• _TASKS FOR THIS EXERCISE_:
1. In the text on hire justification forms, what title did one person hold at a company where the writer once worked?
2. Name every item the writer of the text on hire justification forms wants to see on a hiring authorization, not counting signatures or approvals.
3. Please return the passage of the text on hire justification forms from "From an proactive" to "governmental body? What?".

# QUOTED TEXT start

From an proactive HR audit perspective what should a hire justification form look like and what is the best way to broach this subject with senior management and hiring managers that may interpret the new process as unnecessary work?

Ahh, forms. Once, I was doing some sort of report and I noticed that the company I worked for had a person whose title was "Director of Forms." Awesome. I have no idea what that person did.

And if you're asking me to figure out a justification for your form, do you have any idea what your form is for?

I'm not trying to be snarky. (Well, perhaps a little bit...)

If the form is truly necessary than the reason for its necessity should be sufficient, should it not? If you say it's for "audit" purposes, what kind of audit are you looking at? Internal? Some governmental body? What?

If the purpose of the form is for managers to complete a job description so that the recruiter can start working on finding someone, then that doesn't need an explanation.

If the purpose is so that you can verify that there is available headcount, that's a different ball of wax.

If the purpose is so that your own, internal, director of forms can keep her job--well, not so much.

For hiring authorizations, I'd like to see a job description, title, grade, salary range, name of previous incumbent (if applicable), notations for if it is within budget or not, notations for if it is within authorized headcount or if you are asking for an addition, and an explanation as to why anything has changed to the position. (For instance, if you had a Grade 10 analyst who quit and you'd like to hire someone a bit more experienced and want to upgrade to a Grade 12 analyst, I'd like an explanation of why additional experience/skill is necessary.) I'd like to see a signature (or, preferably an electronic approval) from the requesting manager, her manager and the HR person responsible for that group. The HR person is to verify that the headcount is available and the job description is properly graded. HR's job is not to nitpick and find fault.

# QUOTED TEXT end
# GIVEN DATA start

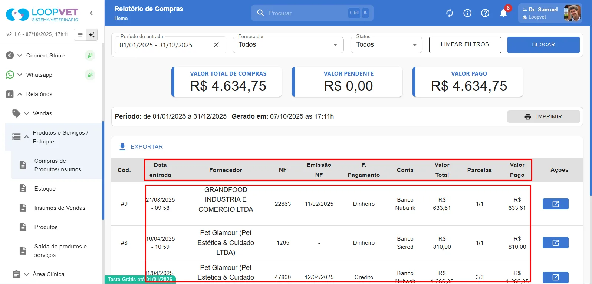Click LIMPAR FILTROS button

# GIVEN DATA end

• _WRITTEN RESPONSES_:
1. Director of Forms

2.
- Job description
- Title
- Grade
- Salary range
- Name of the previous incumbent (if applicable)
- Notation of whether it is within budget
- Notation of whether it is within authorized headcount or is a request for an addition
- Explanation of why anything about the position has changed

3.
From an proactive HR audit perspective what should a hire justification form look like and what is the best way to broach this subject with senior management and hiring managers that may interpret the new process as unnecessary work?

Ahh, forms. Once, I was doing some sort of report and I noticed that the company I worked for had a person whose title was "Director of Forms." Awesome. I have no idea what that person did.

And if you're asking me to figure out a justification for your form, do you have any idea what your form is for?

I'm not trying to be snarky. (Well, perhaps a little bit...)

If the form is truly necessary than the reason for its necessity should be sufficient, should it not? If you say it's for "audit" purposes, what kind of audit are you looking at? Internal? Some governmental body? What?